• Beranda
  • Berita
  • Anggota DPR soroti penyebab munculnya dinasti politik dalam pilkada

Anggota DPR soroti penyebab munculnya dinasti politik dalam pilkada

28 Juli 2020 20:29 WIB
Anggota DPR soroti penyebab munculnya dinasti politik dalam pilkada
Wakil Ketua Komisi II DPR RI Saan Mustopa. ANTARA/HO-partainasdem.id

Perlu dipikirkan UU Pilkada yang ramah bagi calon kepala daerah yang punya rekam jejak dan pengalaman politik memadai, kapasitas, dan komitmen terhadap demokrasi.

Wakil Ketua Komisi II DPR RI Saan Mustopa menyoroti penyebab munculnya dinasti politik dalam pemilihan kepala daerah (pilkada), salah satunya adalah rekrutmen di internal partai politik.

"Parpol dalam menjalankan fungsi rekrutmen politik di eksekutif maupun legislatif berpengaruh pada muncul atau tidaknya dinasti politik," kata Saan dalam diskusi Forum Legislasi bertajuk "UU Pilkada dan Kekhawatiran Menguatnya Dinasti Politik" di kompleks DPR RI, Jakarta, Selasa.

Menurut dia, ke depannya rekrutmen yang dilakukan parpol menjadi bagian penting yang harus dipikirkan secara bersama-sama.

Baca juga: Presiden Jokowi bantah langgengkan dinasti politik

Baca juga: Hasto sebut tudingan politik dinasti untuk Gibran tak mendasar

Sekretaris Fraksi Partai NasDem DPR RI itu menilai sistem rekrutmen di parpol minimal tidak mengabaikan apa yang disebut sebagai sistem kompetensi dari seseorang untuk menduduki posisi di legislatif maupun eksekutif.
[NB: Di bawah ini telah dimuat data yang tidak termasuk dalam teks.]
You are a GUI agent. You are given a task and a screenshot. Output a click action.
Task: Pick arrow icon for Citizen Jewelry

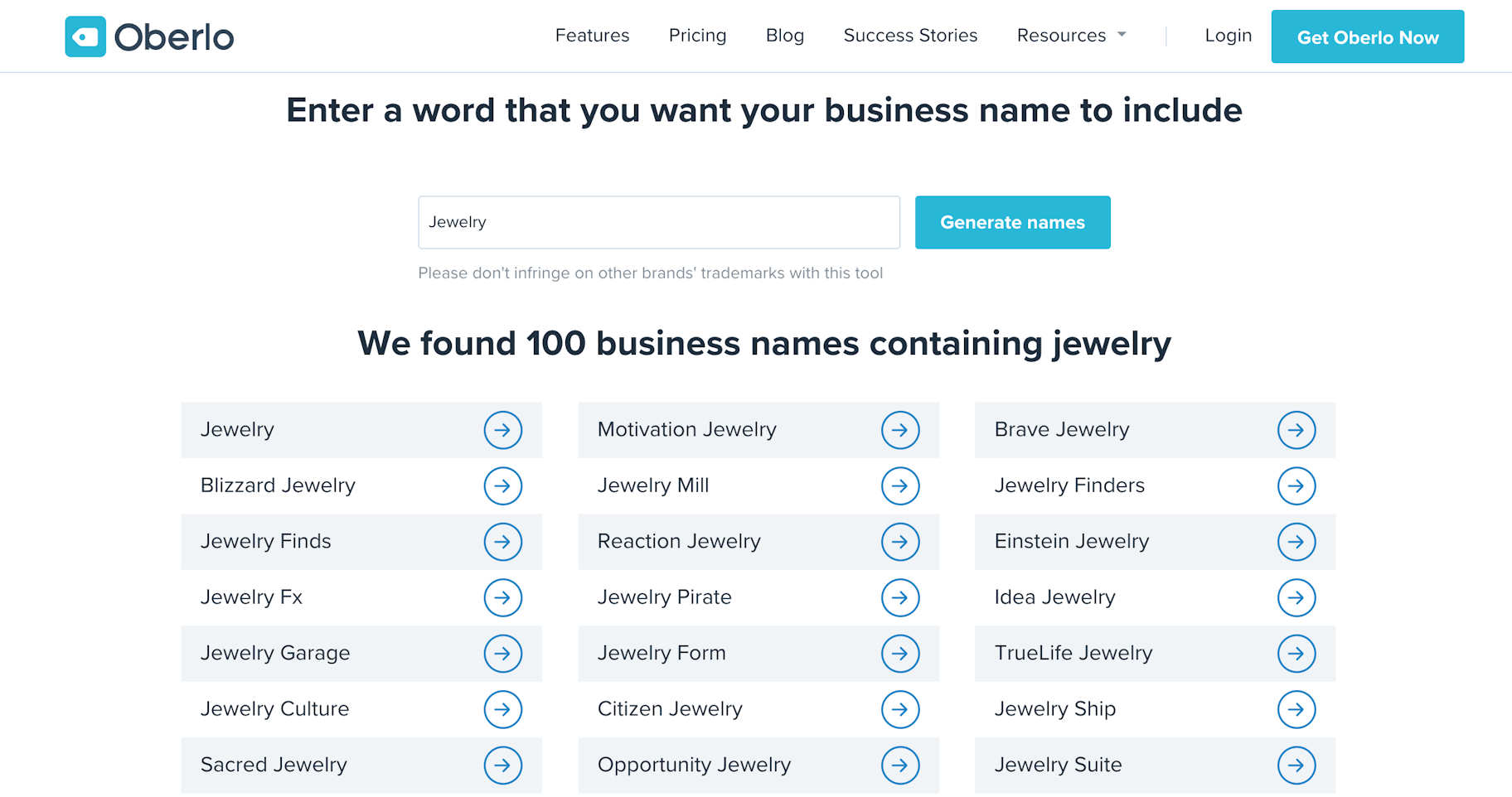point(899,710)
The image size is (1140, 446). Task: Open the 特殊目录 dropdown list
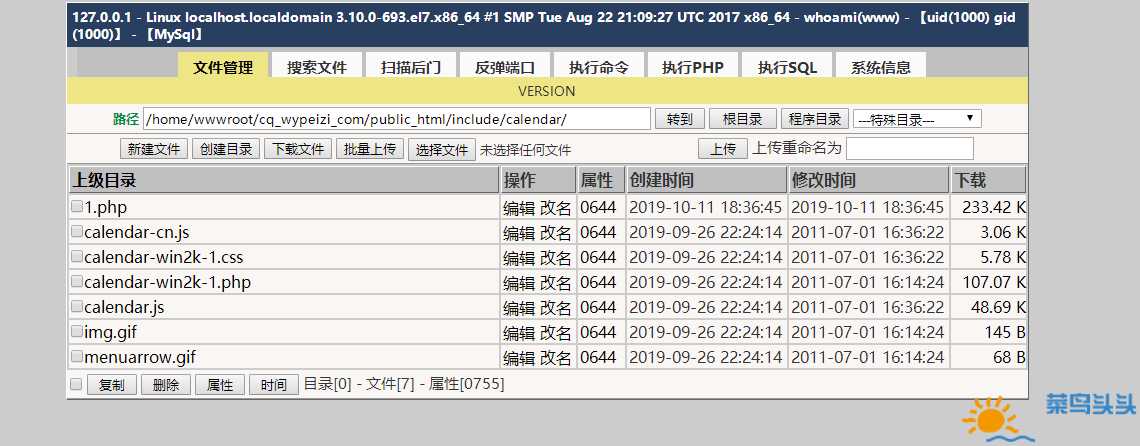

"Misalnya, terkait rekam jejak yang bersangkutan di politik, isitilahnya tidak langsung seketika (menduduki posisi di legislatif dan eksekutif), tetapi memiliki rekam jejak politik," ujarnya.

Kedua, lanjut dia, terkait dengan aturan dalam UU Pilkada, proses seorang calon kepala daerah mendapatkan dukungan minimal 20 persen suara di daerah.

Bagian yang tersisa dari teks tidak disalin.